DOCUMENT EXCERPT
▼
As discussed earlier, the Obama administration seeks to transform neighborhoods of privilege by tinkering with their makeup and introducing more diversity, otherwise known as Section 8 housing.
The way the federal camel gets its nose inside the tent is, as usual, through money. What seems like a largess at first almost never is. Not only does the money have to come from somewhere, but the inevitable price is an increase in federal government regulation of our lives. This particular directive would apply to communities that get HUD funds, which is an awful lot of communities (about 1250):
The agency is also looking to root out more subtle forms of discrimination that take shape in local government policies that unintentionally harm minority communities, known as “disparate impact.”…
To qualify for certain funds under the regulations, cities would be required to examine patterns of segregation in neighborhoods and develop plans to address it. Those that don’t could see the funds they use to improve blighted neighborhoods disappear, critics of the rule say…
Critics of the rule say it would allow HUD to assert authority over local zoning laws. The agency could dictate what types of homes are built where and who can live in those homes, said Gosar, who believes local communities should make those decisions for themselves rather than relying on the federal government.
If enacted, the rule could depress property values as cheaper homes crop up in wealthy neighborhoods and raise taxes, Gosar warned.
It could also tilt the balance of political power as more minorities are funneled into Republican-leaning neighborhoods, he suggested.
All of this—all—is a feature, not a bug, in the eyes of the Obama administration. It’s part of the fundamental transformation of America we were promised.
It also somewhat resembles the ill-fated school busing policies first implemented in Boston during the 1970s, although that involved state rather than federal control, and part of the deal in Boston was that not only were black kids bused into mostly-white schools, but white kids (from poor communities—not the rich white kids, who were spared) were also bused into mostly-black schools. The result was havoc in both communities, although the MSM focused on the racism demonstrated by the whites.
Not only were both communities thrown into turmoil, but the end result of forced busing in Boston was the decline of the public school system in the city as a whole. The following is from a report issued in 1998 by Stanford’s Hoover Institution:
[During Boston’s court-ordered busing era] public-school enrollment dropped from 93,000 to 57,000 and the proportion of white students shrank from 65 percent of total enrollment to 28 percent. Seventy-eight school buildings closed their doors, including Roxbury High. Now [in 1998] whites make up 17 percent of public-school students; most of them attend one of the three selective “exam schools” like the Boston Latin School…
Busing was imposed on citizens in the name of racial equality, but few public policies have harmed Boston’s black community more. Roxbury resident Loretta Roach is the chairwoman of the Citywide Educational Coalition, a group that supports public education. Roach bemoans the extent to which busing impedes black parental involvement in the “often faraway schools their children are bused to every morning.” Community support for public schools has also “evaporated since schools are no longer part of their communities. Busing destroyed the neighborhood passion for those schools that previously existed.”
A community is a vital entity. Toy with it at your—and the community’s residents’—peril. Tearing it asunder and spreading the members of the community throughout the city may seem like a solution to one problem, but it can cause others.
▲
SOURCE MATERIAL
▼
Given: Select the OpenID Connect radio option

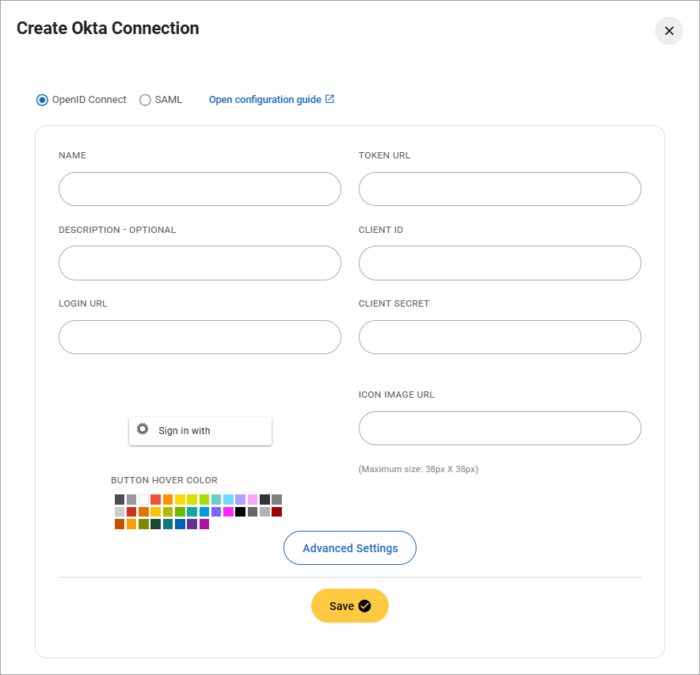Looking at the screenshot, I should 42,100.
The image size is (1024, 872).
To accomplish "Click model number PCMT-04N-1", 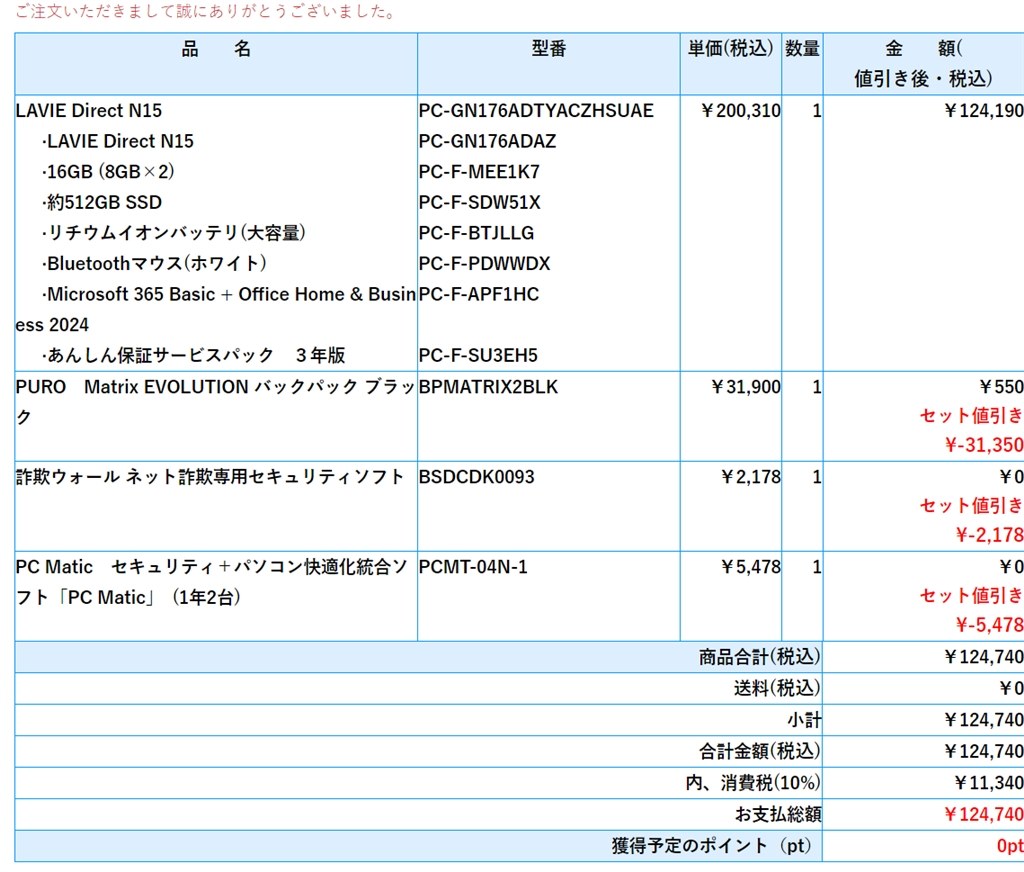I will (x=473, y=567).

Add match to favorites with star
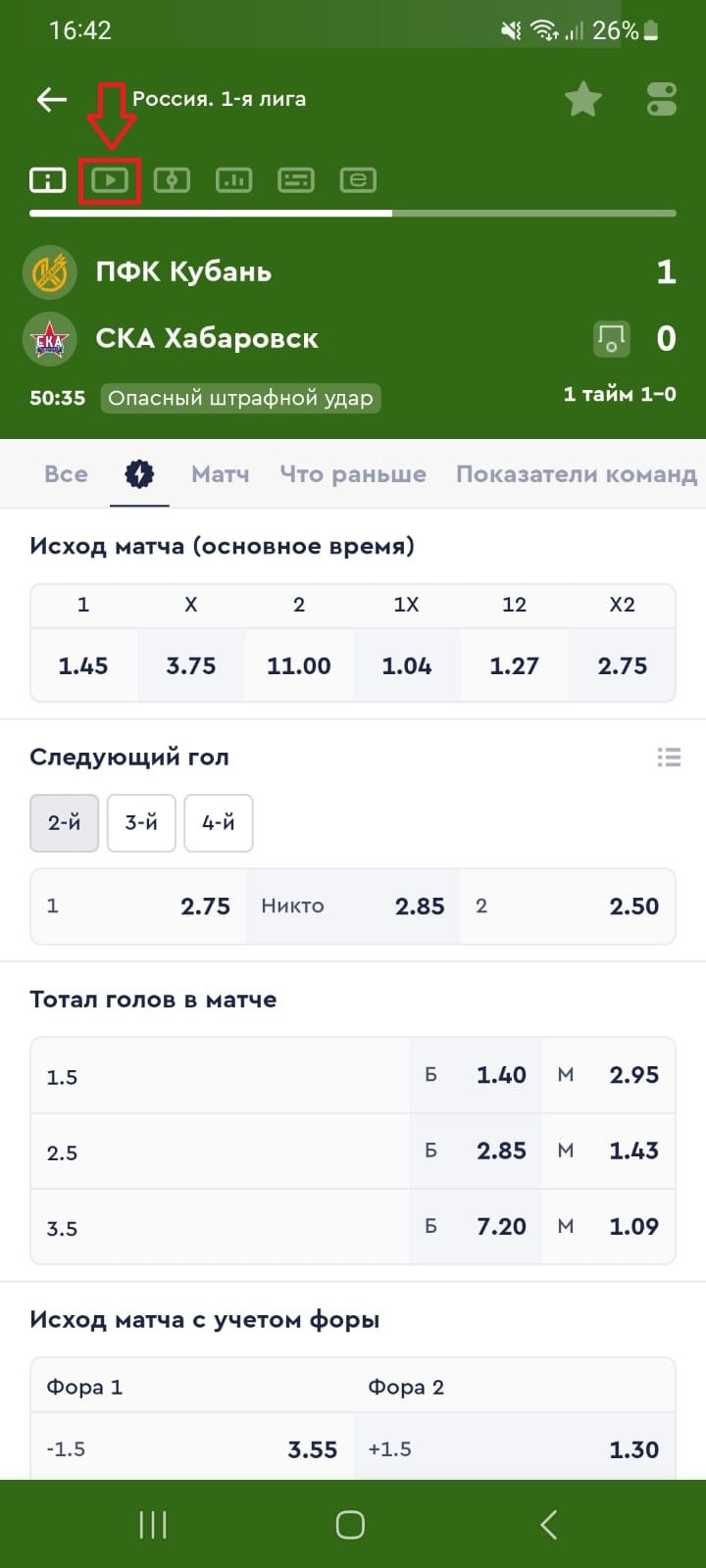point(582,99)
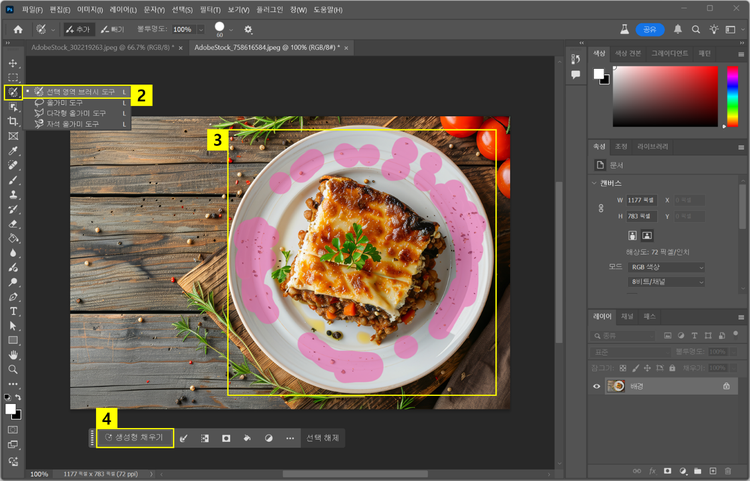
Task: Enable 추가 (add to selection) mode
Action: 77,30
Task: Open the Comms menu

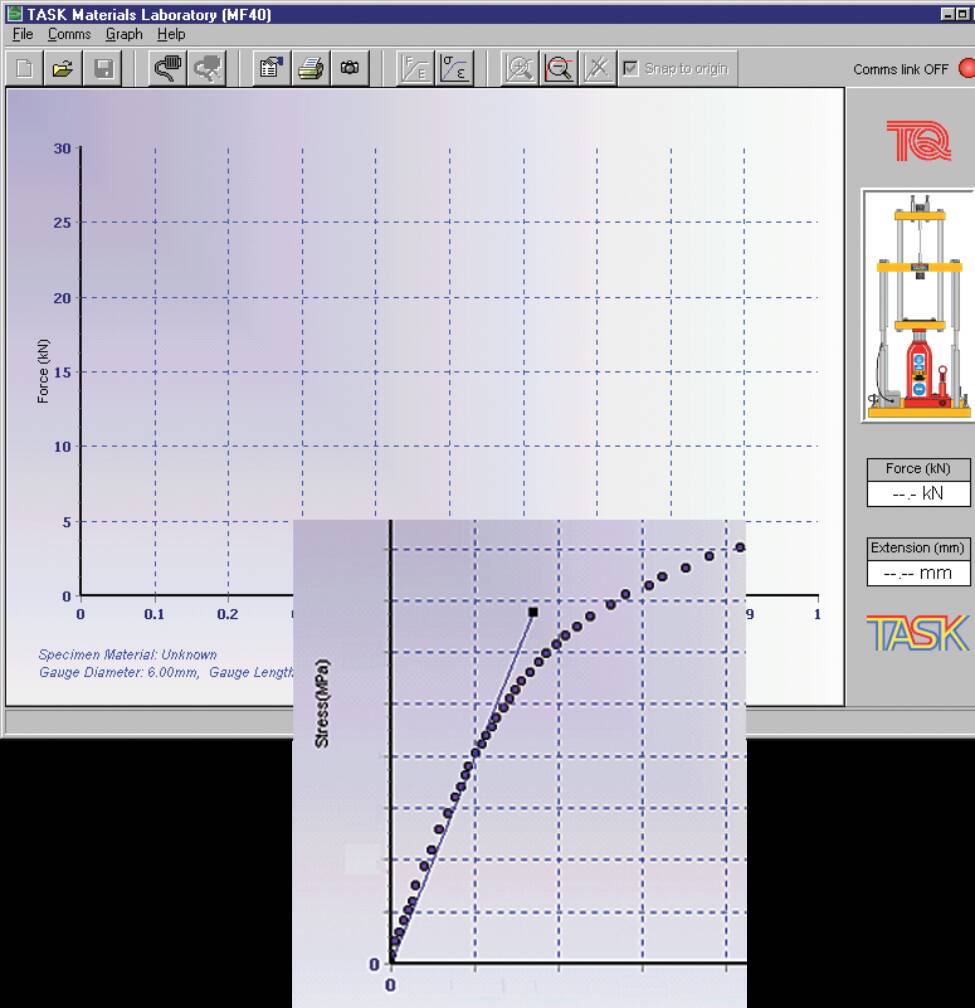Action: pos(69,34)
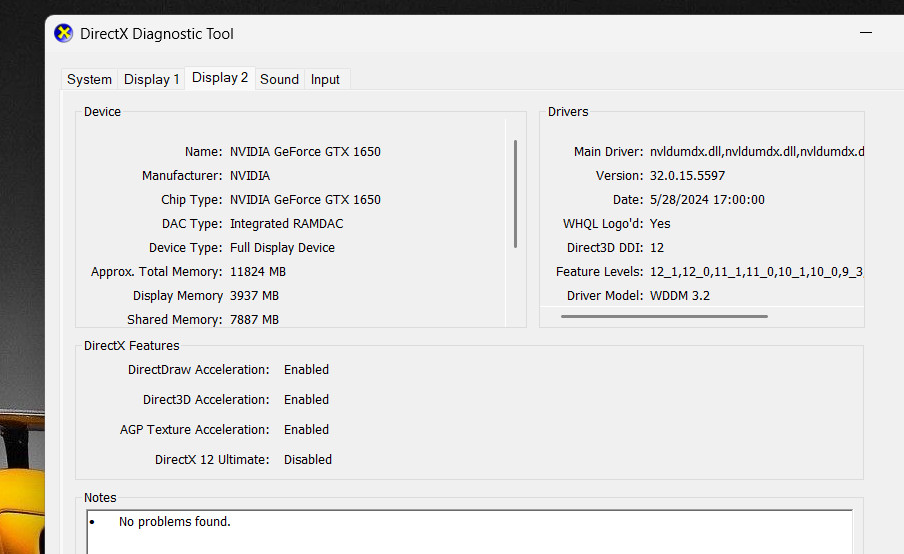
Task: Click the Drivers panel horizontal scrollbar thumb
Action: 664,316
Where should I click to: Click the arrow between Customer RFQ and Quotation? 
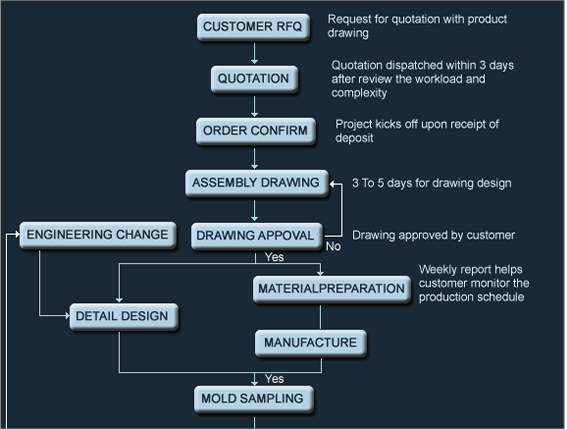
▲
TASKS TO CARRY OUT
1. Retype the HUD housing post starting with "As discussed earlier, the" and going on through "Section 8 housing.".
2. In the HUD housing post, how much did Boston public-school enrollment fall during the court-ordered busing era?
The rows aren't needed for any of this.

ACTIVITY ANSWERS
1.
As discussed earlier, the Obama administration seeks to transform neighborhoods of privilege by tinkering with their makeup and introducing more diversity, otherwise known as Section 8 housing.

2. It fell from 93,000 to 57,000.